Hawks and ‘Pharaohs’ – ‘Land of the Pharaohs’ (1955)

Released in 2007 as part of a Cult Camp Classic collection, this package is now reissued (although the other seems still to be available) via Warner Archives’ manufacture-on-demand catalogue.

A campy pleasure full of half-naked guys, Land of the Pharaohs is producer/director Howard Hawks’ sole foray into the 50s vogue for Cinemascope historical epics. It’s co-written by William Faulkner, a fact harder to believe than Hawks’ presence. At least like other Hawks pictures, it’s about a world of men working together on a certain project–in this case, building a pyramid for a pharaoh (Jack Hawkins, much better than necessary). And although it’s a more stiff and stuffy picture than usual for Hawks, at least it’s never actually boring.
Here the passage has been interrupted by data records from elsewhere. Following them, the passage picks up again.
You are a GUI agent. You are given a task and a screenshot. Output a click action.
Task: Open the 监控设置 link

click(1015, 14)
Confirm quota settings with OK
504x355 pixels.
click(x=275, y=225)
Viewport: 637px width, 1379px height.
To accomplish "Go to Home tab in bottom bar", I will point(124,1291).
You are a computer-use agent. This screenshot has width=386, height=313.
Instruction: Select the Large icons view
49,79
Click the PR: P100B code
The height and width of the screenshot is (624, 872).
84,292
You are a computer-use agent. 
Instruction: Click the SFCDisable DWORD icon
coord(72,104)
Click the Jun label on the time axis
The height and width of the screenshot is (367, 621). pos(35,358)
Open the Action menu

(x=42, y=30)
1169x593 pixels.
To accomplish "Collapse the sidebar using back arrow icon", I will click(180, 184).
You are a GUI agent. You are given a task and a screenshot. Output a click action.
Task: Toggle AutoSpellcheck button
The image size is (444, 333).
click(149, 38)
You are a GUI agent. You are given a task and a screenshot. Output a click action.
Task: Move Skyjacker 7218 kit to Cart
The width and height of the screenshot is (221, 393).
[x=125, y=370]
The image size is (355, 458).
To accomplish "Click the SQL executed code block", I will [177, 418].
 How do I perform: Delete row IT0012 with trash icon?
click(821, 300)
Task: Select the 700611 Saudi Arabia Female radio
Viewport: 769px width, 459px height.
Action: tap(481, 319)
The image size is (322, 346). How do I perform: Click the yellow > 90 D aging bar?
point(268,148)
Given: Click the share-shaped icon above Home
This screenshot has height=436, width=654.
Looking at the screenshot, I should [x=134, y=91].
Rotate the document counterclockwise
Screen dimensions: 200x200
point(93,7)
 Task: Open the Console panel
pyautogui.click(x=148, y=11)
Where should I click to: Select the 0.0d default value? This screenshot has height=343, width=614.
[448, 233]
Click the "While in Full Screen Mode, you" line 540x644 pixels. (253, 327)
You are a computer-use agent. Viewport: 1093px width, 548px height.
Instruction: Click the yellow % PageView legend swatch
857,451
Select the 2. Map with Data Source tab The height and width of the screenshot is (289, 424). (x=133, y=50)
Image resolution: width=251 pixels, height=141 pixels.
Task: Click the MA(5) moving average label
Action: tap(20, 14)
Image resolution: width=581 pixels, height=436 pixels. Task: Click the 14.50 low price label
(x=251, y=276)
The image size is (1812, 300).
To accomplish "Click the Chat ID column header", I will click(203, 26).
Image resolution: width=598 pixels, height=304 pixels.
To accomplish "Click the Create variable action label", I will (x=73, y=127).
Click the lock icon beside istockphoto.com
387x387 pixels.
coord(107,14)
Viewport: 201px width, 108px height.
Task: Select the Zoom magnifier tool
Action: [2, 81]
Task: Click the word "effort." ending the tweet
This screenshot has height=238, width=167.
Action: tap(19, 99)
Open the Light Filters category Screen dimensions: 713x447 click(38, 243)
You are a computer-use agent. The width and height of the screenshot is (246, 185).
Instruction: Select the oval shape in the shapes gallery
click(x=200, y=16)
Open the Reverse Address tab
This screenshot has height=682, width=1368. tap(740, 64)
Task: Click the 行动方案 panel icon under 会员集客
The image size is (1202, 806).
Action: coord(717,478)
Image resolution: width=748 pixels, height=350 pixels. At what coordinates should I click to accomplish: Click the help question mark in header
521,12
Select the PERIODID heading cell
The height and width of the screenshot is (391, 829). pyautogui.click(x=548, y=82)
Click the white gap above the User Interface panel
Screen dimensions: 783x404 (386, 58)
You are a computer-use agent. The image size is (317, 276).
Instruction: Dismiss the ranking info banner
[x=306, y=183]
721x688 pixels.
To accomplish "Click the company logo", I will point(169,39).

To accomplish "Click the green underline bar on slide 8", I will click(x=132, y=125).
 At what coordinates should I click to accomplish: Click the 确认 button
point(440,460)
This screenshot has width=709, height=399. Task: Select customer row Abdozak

Peter Bogdanovich provides commentary and includes snippets of his interview with Hawks in which the director opines on why the picture doesn’t work too well: he was more interested in the engineering problem of constructing the pyramid (and by extension the whole film) than in the characters, with whom we feel no investment. Actually, the most sympathetic and understandable character (and the campiest) is the “bad girl”. Joan Collins plays a princess traded by her father in ransom to the pharaoh, and from the beginning she’s clearly motivated more by rage and revenge than greed. She’s just using the only weapon she’s got, the vixen, but the system is rigged against her. The film certainly comes alive when she’s on screen and we get away from all those dusty blocks.